| DATA SHOWN |
§ §

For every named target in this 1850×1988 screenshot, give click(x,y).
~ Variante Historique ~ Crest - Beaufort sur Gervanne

§ §

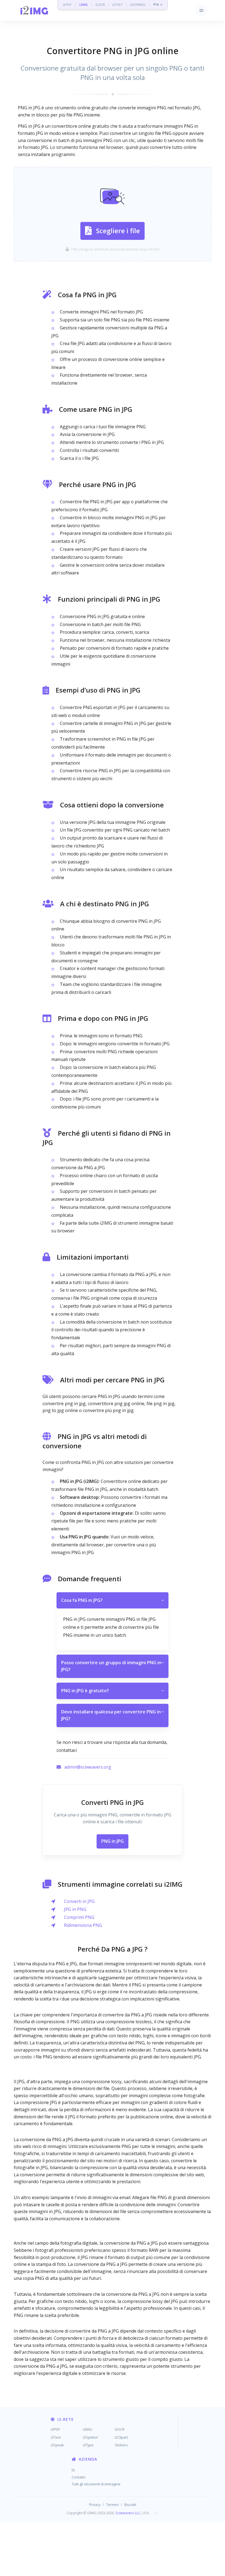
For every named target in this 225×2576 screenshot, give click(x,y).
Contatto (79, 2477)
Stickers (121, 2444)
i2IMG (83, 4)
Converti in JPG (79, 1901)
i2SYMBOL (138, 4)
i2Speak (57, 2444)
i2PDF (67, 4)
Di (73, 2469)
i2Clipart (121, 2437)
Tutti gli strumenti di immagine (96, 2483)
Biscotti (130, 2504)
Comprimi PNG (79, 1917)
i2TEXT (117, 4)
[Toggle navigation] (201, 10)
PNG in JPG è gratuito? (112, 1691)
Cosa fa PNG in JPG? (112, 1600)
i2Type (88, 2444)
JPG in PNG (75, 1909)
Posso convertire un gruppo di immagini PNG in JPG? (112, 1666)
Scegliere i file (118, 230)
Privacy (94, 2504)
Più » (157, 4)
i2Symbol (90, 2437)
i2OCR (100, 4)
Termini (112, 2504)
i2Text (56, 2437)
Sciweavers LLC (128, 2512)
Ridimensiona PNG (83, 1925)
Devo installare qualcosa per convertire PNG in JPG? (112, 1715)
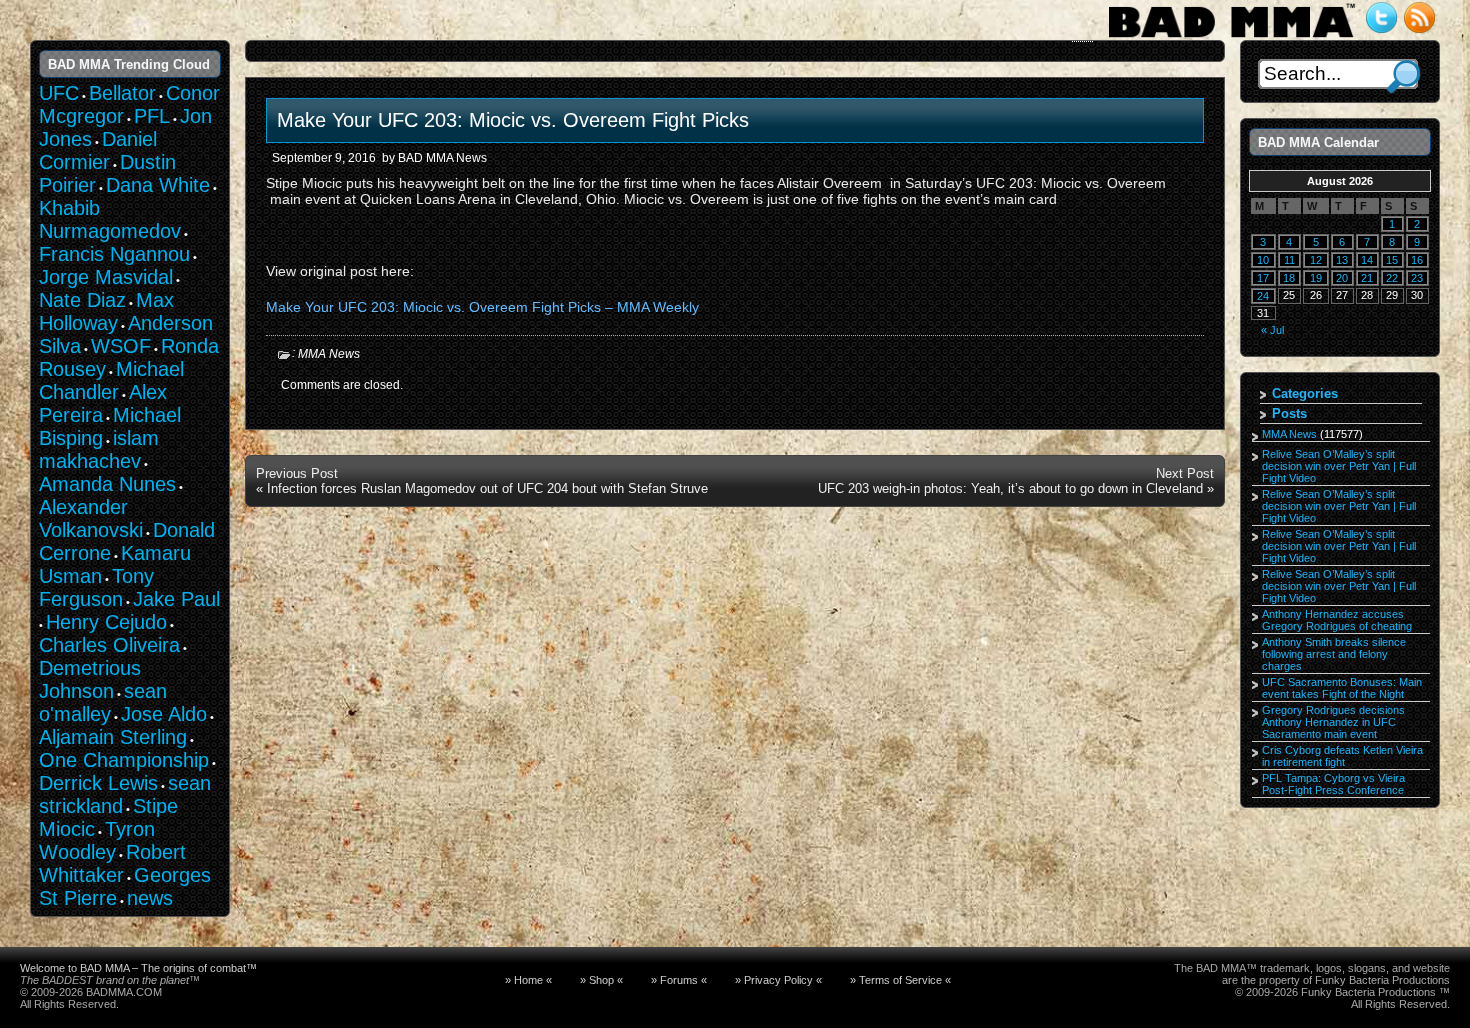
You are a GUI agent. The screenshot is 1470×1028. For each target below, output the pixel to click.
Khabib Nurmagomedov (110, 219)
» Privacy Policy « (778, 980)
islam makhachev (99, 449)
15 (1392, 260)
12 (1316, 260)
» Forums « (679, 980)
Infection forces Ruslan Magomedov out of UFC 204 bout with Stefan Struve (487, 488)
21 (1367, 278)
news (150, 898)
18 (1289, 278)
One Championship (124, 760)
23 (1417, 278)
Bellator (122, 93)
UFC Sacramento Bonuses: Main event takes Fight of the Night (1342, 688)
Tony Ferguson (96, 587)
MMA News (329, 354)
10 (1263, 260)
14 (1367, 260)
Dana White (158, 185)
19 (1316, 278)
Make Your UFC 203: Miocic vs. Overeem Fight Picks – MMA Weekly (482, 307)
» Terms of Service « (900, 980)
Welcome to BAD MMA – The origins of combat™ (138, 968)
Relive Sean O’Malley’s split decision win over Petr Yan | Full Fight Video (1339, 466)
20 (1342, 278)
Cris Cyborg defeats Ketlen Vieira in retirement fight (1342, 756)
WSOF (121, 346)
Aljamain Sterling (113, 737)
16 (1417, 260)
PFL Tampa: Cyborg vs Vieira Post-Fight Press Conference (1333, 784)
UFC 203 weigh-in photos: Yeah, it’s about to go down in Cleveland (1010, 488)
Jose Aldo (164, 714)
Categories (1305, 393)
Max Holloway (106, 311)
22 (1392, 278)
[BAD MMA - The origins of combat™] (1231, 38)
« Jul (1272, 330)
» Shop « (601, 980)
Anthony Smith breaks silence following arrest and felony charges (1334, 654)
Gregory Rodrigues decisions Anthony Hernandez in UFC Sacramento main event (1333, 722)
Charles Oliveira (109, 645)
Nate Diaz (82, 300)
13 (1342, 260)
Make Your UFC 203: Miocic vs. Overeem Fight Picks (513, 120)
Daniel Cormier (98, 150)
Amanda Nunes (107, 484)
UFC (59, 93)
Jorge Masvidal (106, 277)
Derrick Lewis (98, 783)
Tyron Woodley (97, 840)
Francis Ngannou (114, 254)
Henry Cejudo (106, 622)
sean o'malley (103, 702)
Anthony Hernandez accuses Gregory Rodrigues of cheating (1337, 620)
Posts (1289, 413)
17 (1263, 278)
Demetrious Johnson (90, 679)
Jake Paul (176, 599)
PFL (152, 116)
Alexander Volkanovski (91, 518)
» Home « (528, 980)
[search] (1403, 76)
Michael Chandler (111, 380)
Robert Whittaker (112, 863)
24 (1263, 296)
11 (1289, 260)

§ §

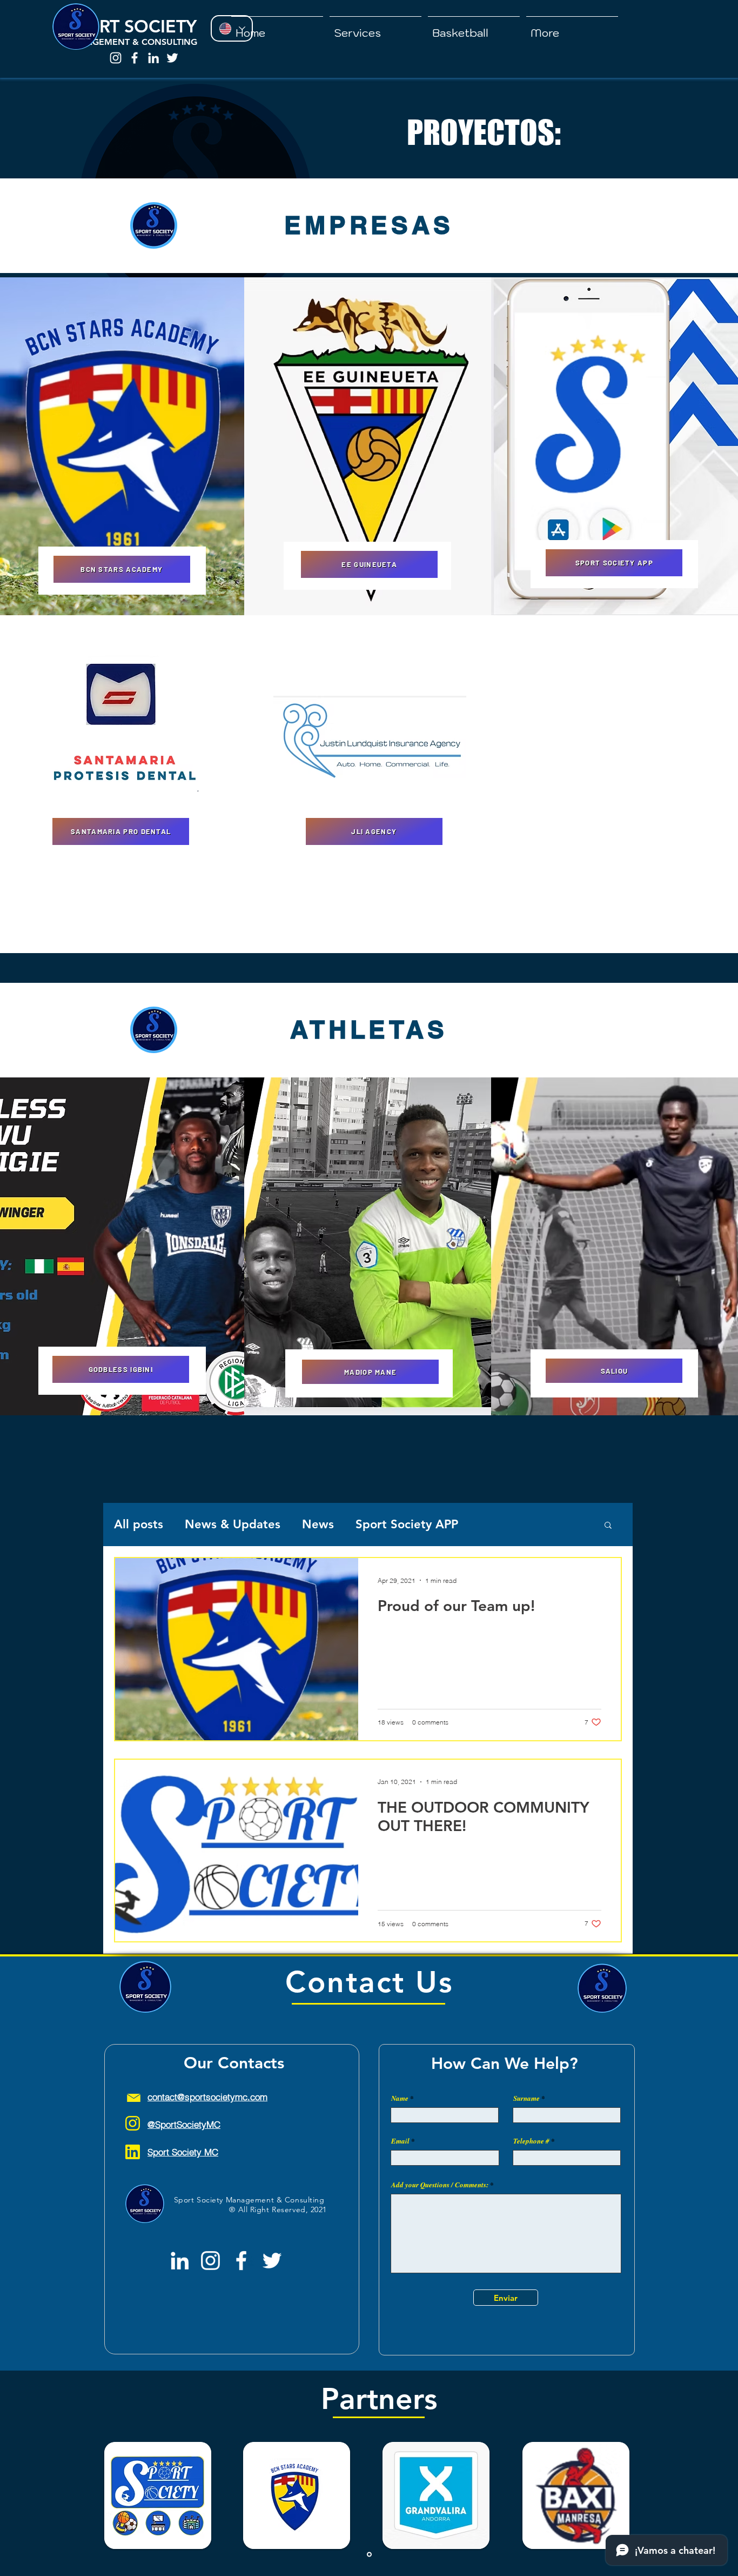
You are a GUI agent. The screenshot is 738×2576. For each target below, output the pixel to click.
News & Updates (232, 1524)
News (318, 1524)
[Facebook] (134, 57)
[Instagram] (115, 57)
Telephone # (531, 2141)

§ §

| WORK ORDER |
Write out exactly the lines above between the line with "For every named target in this 1850×1988" and the line with "Beaufort sur Gervanne", inclusive, and nothing beyond them.

| EXPECTED ANSWER |
For every named target in this 1850×1988 screenshot, give click(x,y).
~ Variante Historique ~ Crest - Beaufort sur Gervanne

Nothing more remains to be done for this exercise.